5. The price reported in column 4 is the weighted average price. These shares were sold in multiple transactions at prices ranging from $93.5400 to $93.9900, inclusive. The reporting person undertakes to provide Allergan, Inc., any security holder of Allergan, Inc., or the staff of the Securities Exchange Commission, upon request, full information regarding the number of shares sold at each price within the range set forth in this footnote.

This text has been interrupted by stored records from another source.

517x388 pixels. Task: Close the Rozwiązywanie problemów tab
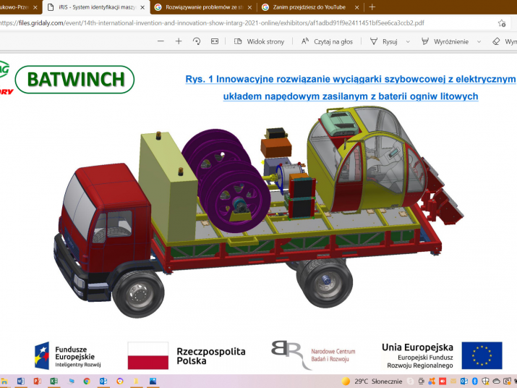pyautogui.click(x=249, y=7)
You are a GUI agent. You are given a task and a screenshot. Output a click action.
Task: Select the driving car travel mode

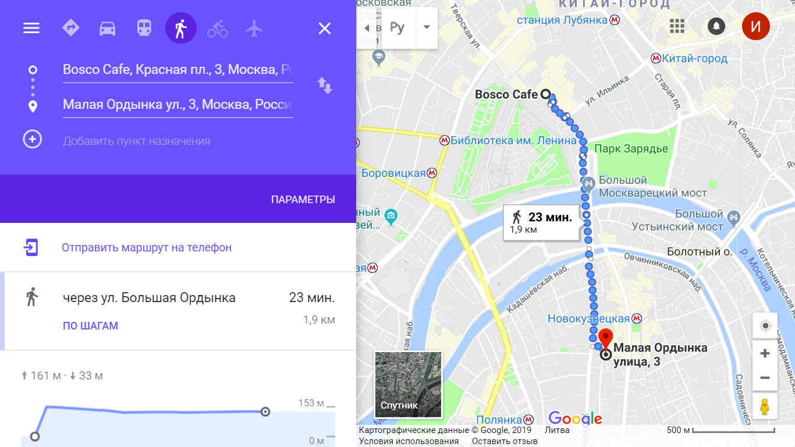click(107, 28)
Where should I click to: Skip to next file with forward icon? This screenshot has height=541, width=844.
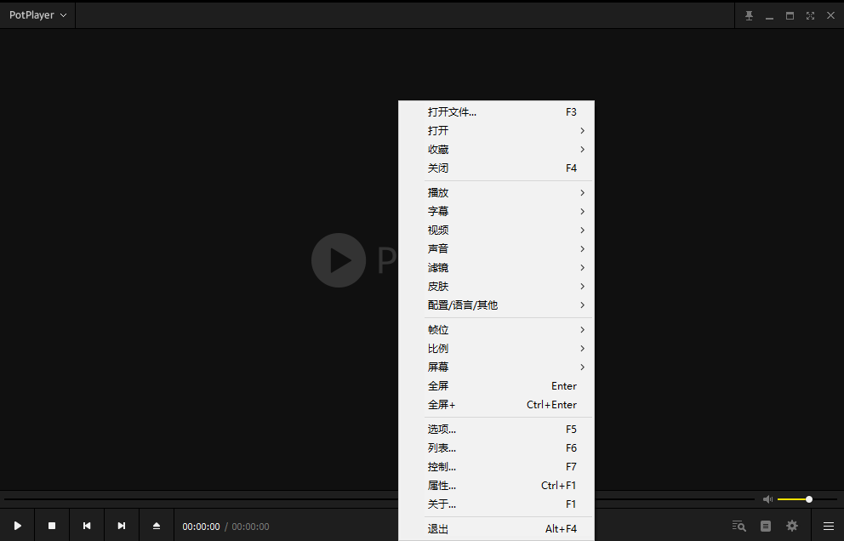click(x=121, y=525)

6. The price reported in column 4 is the weighted average price. These shares were sold in multiple transactions at prices ranging from $$93.4800 to $94.3600, inclusive. The reporting person undertakes to provide Allergan, Inc., any security holder of Allergan, Inc., or the staff of the Securities Exchange Commission, upon request, full information regarding the number of shares sold at each price within the range set forth in this footnote.
7. Shares allocated to reporting person's SIP account as of reporting date.
8. Shares allocated to the reporting person's ESOP account as of reporting date.
9. The option becomes exercisable in four equal annual installments beginning January 31, 2004.
10. The option becomes exercisable in four equal annual installments beginning January 30, 2005.
/s/ Matthew J. Maletta, attorney-in-fact for David E.I. Pyott 10/05/2012
** Signature of Reporting Person Date
Reminder: Report on a separate line for each class of securities beneficially owned directly or indirectly.
* If the form is filed by more than one reporting person, see Instruction 4 (b)(v).
** Intentional misstatements or omissions of facts constitute Federal Criminal Violations See 18 U.S.C. 1001 and 15 U.S.C. 78ff(a).